# How to implement the exactly same softmax as F.softmax by pytorch

Hi everyone,

Recently I need to re-implement the softmax function to design my own softmax. I refer the codes on the Github and implemented one as shown below.

``````def own_softmax(self, x)

maxes = torch.max(x, 1, keepdim=True)
x_exp = torch.exp(x-maxes)
x_exp_sum = torch.sum(x_exp, 1, keepdim=True)

return x_exp/x_exp_sum
``````

However, after implementation I found that the results are not as good as the original one (F.softmax). So I am here to ask what is the difference between my implementation and the built-in function.

Thank you so much!

Anyone can help here?

I have tried some other implementation like the following one,

``````def own_softmax(self, x)

means = torch.mean(x, 1, keepdim=True)
x_exp = torch.exp(x-means)
x_exp_sum = torch.sum(x_exp, 1, keepdim=True)

return x_exp/x_exp_sum
``````

and found that this implementation can achieve better accuracy. However, it is still not as good as the F.softmax. Anyone can help? Anyone can help?

so sad, so sad … Your custom function returns the same output as `F.softmax`:

``````x = torch.randn(5, 10)
output = F.softmax(x, 1)

maxes = torch.max(x, 1, keepdim=True)
x_exp = torch.exp(x-maxes)
x_exp_sum = torch.sum(x_exp, 1, keepdim=True)
output_custom = x_exp/x_exp_sum

print(torch.allclose(output, output_custom))
> True
print(torch.sum(torch.abs(output-output_custom)))
> tensor(2.3108e-7)
``````
2 Likes

The output from your `own_softmax` is slightly different from `torch.nn.functional.softmax` .
This may be the reason why your `own_softmax` degrades the performance.
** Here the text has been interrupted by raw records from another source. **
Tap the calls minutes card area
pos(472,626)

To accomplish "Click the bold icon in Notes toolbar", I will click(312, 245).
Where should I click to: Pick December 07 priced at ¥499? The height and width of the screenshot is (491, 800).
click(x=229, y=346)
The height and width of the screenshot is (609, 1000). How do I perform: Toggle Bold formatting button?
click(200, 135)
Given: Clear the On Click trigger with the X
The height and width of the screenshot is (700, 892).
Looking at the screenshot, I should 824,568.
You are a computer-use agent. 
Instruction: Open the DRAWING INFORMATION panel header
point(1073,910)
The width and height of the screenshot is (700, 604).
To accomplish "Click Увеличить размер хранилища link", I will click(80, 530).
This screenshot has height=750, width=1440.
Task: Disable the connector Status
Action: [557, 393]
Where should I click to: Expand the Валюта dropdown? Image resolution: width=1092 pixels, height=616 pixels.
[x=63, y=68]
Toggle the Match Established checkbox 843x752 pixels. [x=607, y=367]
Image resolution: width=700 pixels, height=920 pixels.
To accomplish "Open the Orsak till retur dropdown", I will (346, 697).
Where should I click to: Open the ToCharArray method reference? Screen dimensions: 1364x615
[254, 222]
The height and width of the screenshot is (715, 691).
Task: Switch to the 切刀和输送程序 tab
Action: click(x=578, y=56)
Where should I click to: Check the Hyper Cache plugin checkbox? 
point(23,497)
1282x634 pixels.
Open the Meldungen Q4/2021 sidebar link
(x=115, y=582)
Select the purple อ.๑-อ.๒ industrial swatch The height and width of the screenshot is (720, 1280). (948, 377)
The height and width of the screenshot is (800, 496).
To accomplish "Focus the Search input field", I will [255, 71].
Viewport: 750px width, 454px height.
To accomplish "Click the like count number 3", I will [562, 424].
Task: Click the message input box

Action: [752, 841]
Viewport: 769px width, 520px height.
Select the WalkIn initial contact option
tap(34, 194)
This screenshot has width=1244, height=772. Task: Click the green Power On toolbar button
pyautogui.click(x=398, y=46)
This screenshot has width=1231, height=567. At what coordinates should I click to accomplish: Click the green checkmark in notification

``````x = torch.randn(2,10)
h_own = own_softmax(x)
h = torch.nn.functional.softmax(x, 1)
print(h - h_own)
``````
1 Like

Thank you so much. It seems that different centralization method for the network output score influence the softmax output a lot. I have tested the centralization using max value and mean value, and their output are quite different. I am wondering whether the mean one is more stable？

1 Like

Thank you so much for your reply.

If I swap `torch.max` for `torch.mean`, I get approx. the same accuracy.
Could you post the code you’ve used to check the behavior?